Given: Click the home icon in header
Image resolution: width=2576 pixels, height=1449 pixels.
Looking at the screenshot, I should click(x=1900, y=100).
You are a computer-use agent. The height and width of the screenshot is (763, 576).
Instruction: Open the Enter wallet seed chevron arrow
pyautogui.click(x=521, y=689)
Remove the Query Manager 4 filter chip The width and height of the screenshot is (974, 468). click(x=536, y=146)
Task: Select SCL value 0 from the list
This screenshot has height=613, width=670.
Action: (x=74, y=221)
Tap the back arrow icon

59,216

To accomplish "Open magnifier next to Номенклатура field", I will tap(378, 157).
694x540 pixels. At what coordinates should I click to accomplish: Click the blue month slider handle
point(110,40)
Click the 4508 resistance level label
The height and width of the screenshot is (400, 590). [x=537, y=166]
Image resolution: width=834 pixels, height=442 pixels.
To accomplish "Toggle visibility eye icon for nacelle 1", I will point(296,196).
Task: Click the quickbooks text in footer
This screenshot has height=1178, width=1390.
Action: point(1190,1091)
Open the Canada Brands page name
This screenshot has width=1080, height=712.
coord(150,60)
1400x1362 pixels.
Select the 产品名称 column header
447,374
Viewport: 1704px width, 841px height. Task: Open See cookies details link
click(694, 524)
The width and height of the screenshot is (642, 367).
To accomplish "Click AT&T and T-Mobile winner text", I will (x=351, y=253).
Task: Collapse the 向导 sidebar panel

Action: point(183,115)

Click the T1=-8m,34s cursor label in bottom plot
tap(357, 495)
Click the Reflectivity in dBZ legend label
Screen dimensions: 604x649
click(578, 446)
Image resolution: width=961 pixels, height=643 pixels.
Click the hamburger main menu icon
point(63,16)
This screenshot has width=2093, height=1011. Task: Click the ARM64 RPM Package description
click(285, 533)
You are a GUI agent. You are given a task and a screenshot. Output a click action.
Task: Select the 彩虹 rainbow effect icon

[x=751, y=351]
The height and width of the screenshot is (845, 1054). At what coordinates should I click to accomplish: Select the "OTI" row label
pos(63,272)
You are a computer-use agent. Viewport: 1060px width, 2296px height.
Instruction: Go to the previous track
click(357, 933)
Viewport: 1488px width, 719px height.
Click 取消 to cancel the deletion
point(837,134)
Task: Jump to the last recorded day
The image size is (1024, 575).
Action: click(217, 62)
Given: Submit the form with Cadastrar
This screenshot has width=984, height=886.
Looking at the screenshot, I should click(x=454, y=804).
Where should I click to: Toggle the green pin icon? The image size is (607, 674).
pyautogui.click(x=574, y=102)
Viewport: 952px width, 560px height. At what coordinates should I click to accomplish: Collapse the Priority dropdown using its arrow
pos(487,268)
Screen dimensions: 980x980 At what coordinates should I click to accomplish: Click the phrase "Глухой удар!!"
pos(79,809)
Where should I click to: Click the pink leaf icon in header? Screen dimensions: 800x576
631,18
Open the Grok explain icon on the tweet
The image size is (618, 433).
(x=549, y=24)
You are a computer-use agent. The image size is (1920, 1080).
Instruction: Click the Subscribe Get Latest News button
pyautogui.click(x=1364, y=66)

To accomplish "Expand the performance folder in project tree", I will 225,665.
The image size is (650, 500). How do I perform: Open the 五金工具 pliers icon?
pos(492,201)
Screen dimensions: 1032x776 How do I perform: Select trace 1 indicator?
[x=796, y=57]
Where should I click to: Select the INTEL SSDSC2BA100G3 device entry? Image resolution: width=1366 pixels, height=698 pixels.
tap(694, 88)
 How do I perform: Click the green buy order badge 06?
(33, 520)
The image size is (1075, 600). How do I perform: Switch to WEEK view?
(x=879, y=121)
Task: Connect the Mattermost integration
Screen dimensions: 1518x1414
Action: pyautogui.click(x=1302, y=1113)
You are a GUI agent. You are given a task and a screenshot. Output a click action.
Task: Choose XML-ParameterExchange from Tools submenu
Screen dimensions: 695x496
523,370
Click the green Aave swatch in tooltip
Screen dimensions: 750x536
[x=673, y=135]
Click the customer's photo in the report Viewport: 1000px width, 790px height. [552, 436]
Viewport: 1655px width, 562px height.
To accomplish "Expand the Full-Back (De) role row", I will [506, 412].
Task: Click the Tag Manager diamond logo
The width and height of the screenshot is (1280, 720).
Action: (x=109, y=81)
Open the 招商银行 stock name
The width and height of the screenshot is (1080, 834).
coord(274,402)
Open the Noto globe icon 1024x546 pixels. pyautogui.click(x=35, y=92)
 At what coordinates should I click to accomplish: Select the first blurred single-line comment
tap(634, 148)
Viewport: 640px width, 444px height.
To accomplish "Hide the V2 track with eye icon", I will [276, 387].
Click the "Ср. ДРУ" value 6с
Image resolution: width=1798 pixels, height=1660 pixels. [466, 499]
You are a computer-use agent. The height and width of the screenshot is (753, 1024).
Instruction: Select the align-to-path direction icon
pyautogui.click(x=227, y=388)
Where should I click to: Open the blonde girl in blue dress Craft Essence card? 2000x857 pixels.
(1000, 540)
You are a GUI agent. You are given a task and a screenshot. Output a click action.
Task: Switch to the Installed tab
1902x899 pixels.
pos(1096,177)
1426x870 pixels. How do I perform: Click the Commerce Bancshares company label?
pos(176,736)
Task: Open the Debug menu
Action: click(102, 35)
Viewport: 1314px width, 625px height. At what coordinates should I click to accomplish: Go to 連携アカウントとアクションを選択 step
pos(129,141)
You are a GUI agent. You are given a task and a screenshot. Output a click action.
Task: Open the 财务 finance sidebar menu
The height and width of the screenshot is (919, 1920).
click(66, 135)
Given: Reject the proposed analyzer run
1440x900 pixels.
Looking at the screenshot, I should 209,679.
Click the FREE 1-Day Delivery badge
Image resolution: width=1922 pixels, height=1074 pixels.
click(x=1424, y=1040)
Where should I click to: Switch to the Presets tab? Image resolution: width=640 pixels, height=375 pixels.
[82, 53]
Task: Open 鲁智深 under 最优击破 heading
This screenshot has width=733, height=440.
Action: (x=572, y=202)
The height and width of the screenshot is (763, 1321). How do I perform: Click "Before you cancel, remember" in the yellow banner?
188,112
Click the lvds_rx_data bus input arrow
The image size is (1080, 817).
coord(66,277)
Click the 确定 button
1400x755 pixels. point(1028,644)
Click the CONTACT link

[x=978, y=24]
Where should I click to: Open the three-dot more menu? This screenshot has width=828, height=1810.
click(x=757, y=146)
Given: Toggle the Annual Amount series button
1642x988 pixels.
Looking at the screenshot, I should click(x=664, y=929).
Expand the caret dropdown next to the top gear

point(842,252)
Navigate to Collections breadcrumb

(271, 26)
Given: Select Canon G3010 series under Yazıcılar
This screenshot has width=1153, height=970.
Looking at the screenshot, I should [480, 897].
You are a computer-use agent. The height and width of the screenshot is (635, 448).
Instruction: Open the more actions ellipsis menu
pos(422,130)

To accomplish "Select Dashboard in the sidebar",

* * * *

Establish how many lines of the records contain the string "under" and state that number without elaboration.

2